Oleh: Ardy Abba
Huru-hara akibat pandemi Covid-19 masih saja terjadi. Cengkeraman virus asal Wuhan China itu terus merongrong ruang gerak kesehatan masyarakat kita.
Angka pasien positif pun terus melaju. Rasa kepanikan hingga kini masuk pada fase genting. Sayangnya, ulah manusia di Kabupaten Timor Tengah Utara malah menambah deretan benih-benih beban kesehatan akibat Covid-19.
Manusia tidak bertanggung jawab membuang begitu saja limbah medis di kawasan hutan Tatub, Desa Tublopo, Kecamatan Bikomi Selatan, Kabupaten TTU.
Terpantau VoxNtt.com, Rabu (30/06/2021), di kawasan hutan yang selama ini dijadikan sebagai tempat pembuangan sampah tersebut limbah medis berserakan. Itu antara lain masker, sarung tangan, botol infus, serta dus bekas obat-obatan.
BACA JUGA: Limbah Medis Berserakan di Hutan Tatub, Bupati TTU Segera Panggil Kadinkes
Padahal kita pasti tahu bahwa sampah atau limbah yang dihasilkan dari setiap para dokter baik di rumah sakit, puskesmas dan poliklinik usai digunakan bakal menghasilkan biohazard.
Biohazard sendiri adalah organisme, atau zat yang berasal dari organisma, yang menimbulkan ancaman bagi kesehatan manusia. Hal ini dapat mencakup limbah medis, sampel virus, mikroorganisma atau racun yang dapat berdampak pada kesehatan manusia dan hewan.
Bupati TTU Juandi David saat dikonfirmasi VoxNtt.com mengakui untuk penanganan limbah medis hingga saat ini belum tertata baik.
Bupati Juandi pun berjanji akan segera memanggil Kepala Dinas Kesehatan untuk membicarakan terkait pengelolaan limbah medis.

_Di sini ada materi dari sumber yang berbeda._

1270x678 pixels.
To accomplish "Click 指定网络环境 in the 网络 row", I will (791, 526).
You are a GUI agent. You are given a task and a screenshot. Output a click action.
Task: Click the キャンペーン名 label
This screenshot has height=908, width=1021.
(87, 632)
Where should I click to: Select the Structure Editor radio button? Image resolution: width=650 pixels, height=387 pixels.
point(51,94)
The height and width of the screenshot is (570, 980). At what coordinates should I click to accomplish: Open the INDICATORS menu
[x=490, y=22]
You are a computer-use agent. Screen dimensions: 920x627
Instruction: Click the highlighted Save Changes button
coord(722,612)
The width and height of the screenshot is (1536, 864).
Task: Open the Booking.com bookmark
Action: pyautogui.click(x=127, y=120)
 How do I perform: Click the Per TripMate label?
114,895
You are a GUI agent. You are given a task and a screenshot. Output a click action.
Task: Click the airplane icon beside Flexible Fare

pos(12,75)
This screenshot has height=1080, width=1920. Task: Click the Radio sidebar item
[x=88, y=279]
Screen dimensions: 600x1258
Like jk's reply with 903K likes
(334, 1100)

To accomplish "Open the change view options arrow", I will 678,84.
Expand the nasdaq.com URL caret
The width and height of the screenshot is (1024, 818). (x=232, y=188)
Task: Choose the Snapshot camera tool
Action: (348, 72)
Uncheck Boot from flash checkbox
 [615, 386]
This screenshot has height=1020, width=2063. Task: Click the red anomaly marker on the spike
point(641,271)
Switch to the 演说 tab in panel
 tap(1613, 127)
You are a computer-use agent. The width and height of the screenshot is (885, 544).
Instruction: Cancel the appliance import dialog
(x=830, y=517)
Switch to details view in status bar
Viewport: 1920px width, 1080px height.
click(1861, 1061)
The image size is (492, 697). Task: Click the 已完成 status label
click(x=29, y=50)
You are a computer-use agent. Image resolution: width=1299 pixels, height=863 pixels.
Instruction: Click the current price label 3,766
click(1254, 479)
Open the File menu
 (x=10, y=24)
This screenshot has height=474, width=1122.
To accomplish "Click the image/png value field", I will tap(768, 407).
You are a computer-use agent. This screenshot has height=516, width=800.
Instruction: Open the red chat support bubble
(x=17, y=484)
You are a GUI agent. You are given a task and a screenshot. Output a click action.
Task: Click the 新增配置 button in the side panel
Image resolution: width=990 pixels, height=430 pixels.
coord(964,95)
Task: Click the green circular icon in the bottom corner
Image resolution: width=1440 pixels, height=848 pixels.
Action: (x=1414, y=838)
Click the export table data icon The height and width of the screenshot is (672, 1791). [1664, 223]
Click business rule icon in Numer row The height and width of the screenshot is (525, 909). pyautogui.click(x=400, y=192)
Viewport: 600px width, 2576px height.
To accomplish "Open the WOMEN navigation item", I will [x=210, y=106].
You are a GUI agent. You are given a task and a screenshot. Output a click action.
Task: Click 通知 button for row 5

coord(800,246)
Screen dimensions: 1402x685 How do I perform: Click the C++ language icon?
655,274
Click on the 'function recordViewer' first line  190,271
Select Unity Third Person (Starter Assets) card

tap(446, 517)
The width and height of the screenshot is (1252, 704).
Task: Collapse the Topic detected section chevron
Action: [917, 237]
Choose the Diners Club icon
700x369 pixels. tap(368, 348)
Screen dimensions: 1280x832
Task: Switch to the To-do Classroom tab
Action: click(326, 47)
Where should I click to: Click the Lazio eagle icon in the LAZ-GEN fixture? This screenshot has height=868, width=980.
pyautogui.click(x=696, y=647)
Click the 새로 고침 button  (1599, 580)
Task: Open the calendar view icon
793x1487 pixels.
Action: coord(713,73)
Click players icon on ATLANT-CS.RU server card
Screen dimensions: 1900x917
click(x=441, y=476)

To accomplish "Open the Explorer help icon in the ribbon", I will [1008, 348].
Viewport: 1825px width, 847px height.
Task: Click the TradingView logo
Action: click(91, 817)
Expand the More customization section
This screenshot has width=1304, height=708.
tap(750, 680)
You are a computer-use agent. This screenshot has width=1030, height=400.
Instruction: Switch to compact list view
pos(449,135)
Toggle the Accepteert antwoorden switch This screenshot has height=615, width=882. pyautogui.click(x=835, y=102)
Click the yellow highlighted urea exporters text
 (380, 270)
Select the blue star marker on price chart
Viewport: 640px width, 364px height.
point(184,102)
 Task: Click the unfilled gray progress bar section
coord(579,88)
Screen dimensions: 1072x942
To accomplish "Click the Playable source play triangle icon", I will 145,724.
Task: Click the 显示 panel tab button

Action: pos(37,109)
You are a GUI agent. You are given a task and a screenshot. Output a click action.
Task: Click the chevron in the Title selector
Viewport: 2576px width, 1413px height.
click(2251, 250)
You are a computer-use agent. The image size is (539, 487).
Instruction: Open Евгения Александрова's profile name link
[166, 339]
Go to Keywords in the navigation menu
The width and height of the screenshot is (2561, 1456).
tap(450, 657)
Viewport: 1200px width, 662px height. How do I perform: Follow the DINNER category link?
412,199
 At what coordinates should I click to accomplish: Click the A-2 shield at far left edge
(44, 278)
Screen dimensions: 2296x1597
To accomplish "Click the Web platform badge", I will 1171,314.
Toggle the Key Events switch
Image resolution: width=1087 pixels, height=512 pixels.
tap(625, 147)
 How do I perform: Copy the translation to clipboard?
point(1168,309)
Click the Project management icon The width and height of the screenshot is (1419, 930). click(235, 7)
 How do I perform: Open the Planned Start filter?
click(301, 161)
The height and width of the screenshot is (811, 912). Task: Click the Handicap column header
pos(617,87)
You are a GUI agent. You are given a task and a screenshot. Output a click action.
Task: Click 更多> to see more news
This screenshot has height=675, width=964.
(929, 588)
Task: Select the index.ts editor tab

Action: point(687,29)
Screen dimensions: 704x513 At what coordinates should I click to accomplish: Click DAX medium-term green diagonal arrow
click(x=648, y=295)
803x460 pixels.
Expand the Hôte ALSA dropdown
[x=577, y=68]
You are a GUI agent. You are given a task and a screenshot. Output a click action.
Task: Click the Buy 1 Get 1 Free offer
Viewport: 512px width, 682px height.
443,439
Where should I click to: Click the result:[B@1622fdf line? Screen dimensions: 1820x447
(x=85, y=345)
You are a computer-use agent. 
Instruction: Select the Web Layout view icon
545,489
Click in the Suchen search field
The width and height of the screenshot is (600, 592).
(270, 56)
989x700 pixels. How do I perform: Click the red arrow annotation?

Pemanggilan tersebut, kata dia, agar ke depan pengelolaan limbah medis harus lebih diperhatikan, sehingga tidak membahayakan kesehatan masyarakat.
“Seperti yang kita lihat hampir semua puskesmas buang sembarang saja (limbah medis), untuk itu nanti tata caranya untuk tempat pembuangan, pemusnahannya bagaimana akan kita bicarakan dalam 1 atau 2 hari ini,” tuturnya.
Bupati Juandi seharusnya tidak menganggap pembuangan limbah medis di hutan Tatub bukan sesuatu yang genting. Apalagi terlarut lama dalam urusan internal birokrasi, semisal memanggil dan berdiskusi dengan Kepala Dinas Kesehatan TTU.
Mestinya sebagai bupati, dia harus gerak cepat dalam mengatasi limbah medis agar tidak menambah deretan pemicu gangguan kesehatan masyarakat. Apalagi secara umum, limbah medis masuk kategori Bahan Berbahaya dan Beracun (B3).
Bupati Juandi mesti sigap merumuskan kebijakan agar sampah medis tersebut dibuang pada tempat khusus seperti insinerator atau mesin pembakar limbah medis dan non medis.
Bila perlu Bupati Juandi mesti menjadi pelopor untuk mendorong persoalan limbah medis di hutan Tatub ke ranah hukum, agar pelakunya bisa dijerat.
Jika demikian langkahnya, maka publik mesti beramai-ramai mengacungkan jempol kepada Bupati Juandi.
Apalagi, para pelaku pembuangan B3 secara sembarangan bisa diberi sanksi pidana dengan berpijak pada Undang-undang Nomor 32 Tahun 2009 tentang Perlindungan dan Pengelolaan Lingkungan Hidup.
Di sana diatur bahwa jika yang dibuang tersebut adalah obat-obatan kedaluwarsa dan kemasan obat-obatan yang merupakan limbah berbahaya, maka bisa terkena pidana.
Pada Pasal 60 UU Nomor 32 Tahun 2009 ini, misalnya, menyebut setiap orang yang melakukan dumping (pembuangan) limbah dan/atau bahan ke media lingkungan hidup tanpa izin, dipidana dengan pidana penjara paling lama tiga tahun dan denda paling banyak Rp3 miliar.
Setelah menyodorkan beberapa dampak dan rujukan hukum, selanjutnya publik tentu saja menunggu sikap bupati. Apakah dia tegas menegakan aturan, atau malah “menari-nari” di atas urusan internal birokasi yang berbelit-belit. Semuanya ada di tangan Bupati Juandi.